This assignment extends sentiment analysis based on the research from “Text Mining with R - Chapter 2: Sentiment Analysis with Tidy Data”.
The assignment consists of two sections: 1. Reproduce the sentiment analysis on Jane Austen’s novel using the Bing, Afinn and nrc lexicons. 2. Perform a similar analysis based on the political news articles sourced from New York Times, using a numerical lexicon named syuzhet.
The goal of this assignment is to compare the categorical and numeric sentiment analysis; explore how sentiment the political news articles are; perform data extracting, tidying and visualizing skills.

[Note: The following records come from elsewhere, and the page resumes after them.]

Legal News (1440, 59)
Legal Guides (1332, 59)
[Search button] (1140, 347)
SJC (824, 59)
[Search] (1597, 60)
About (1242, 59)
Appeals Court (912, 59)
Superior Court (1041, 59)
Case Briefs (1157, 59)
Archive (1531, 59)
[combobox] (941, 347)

The base code from Chapter 2 is cited from: > Silge, J. & Robinson, D. (2017). Text Mining with R: A Tidy Approach. O’Reilly Media. >https://www.tidytextmining.com/sentiment.html
This section reproduces codes from Chapter 2 of “Text Mining with R: A Tidy Approach” (Silge & Robinson, 2017).
library(tidytext)
library(janeaustenr)
library(httr)
library(jsonlite)
library(tidyverse)
library(syuzhet)
# extracts novels, assigns line numbers
# divides into chapters
tidy_books <- austen_books() %>%
group_by(book) %>%
mutate(
line_number = row_number(),
chapter = cumsum(str_detect(
text, regex(
"^chapter[\\divxlc]", ignore_case=TRUE
)
))
) %>%
ungroup() %>%
unnest_tokens(word, text) # splits text into words
head(tidy_books)
## # A tibble: 6 × 4
## book line_number chapter word
## <fct> <int> <int> <chr>
## 1 Sense & Sensibility 1 0 sense
## 2 Sense & Sensibility 1 0 and
## 3 Sense & Sensibility 1 0 sensibility
## 4 Sense & Sensibility 3 0 by
## 5 Sense & Sensibility 3 0 jane
## 6 Sense & Sensibility 3 0 austen
# uses Bing here as an example to label positive or negative
bing <- get_sentiments("bing")
book_sentiment <- tidy_books %>%
inner_join(bing, by="word") %>%
count(book, index=line_number %/%80, sentiment) %>%
pivot_wider(
names_from = sentiment,
values_from = n,
values_fill = 0) %>%
mutate(sentiment=positive-negative)
head(book_sentiment)
## # A tibble: 6 × 5
## book index negative positive sentiment
## <fct> <dbl> <int> <int> <int>
## 1 Sense & Sensibility 0 16 32 16
## 2 Sense & Sensibility 1 19 53 34
## 3 Sense & Sensibility 2 12 31 19
## 4 Sense & Sensibility 3 15 31 16
## 5 Sense & Sensibility 4 16 34 18
## 6 Sense & Sensibility 5 16 51 35
Visualize Bing sentiments
ggplot(book_sentiment, aes(index, sentiment, fill=book))+
geom_col(show.legend = FALSE)+
facet_wrap(~book, scales="free_x")+
labs(x="Contribution to sentiment",
y=NULL)
This section imports political news from NYT Top Stories API; calculate numeric sentiment scores using syuzhet; visualize the sentiments of articles.
# conceal api key
api_key <- Sys.getenv("NYT_API_KEY")
# import political articles from top stories API
url <- paste0("https://api.nytimes.com/svc/topstories/v2/politics.json?api-key=", api_key)
res <- GET(url)
if (res$status_code != 200) {
warning("Request failed with status: ", res$status_code)
} else {
nyt_data <- fromJSON(content(res, "text"), flatten = TRUE)
}
data <- fromJSON(content(res,"text"), flatten = TRUE)
df <- data$results %>%
transmute(
title = title,
abstract = abstract,
section = section,
published_date = as.Date(published_date),
url = url,
text = paste(title, abstract, sep = ".")
)
Let’s move on to the sentiment analysis using syuzhet.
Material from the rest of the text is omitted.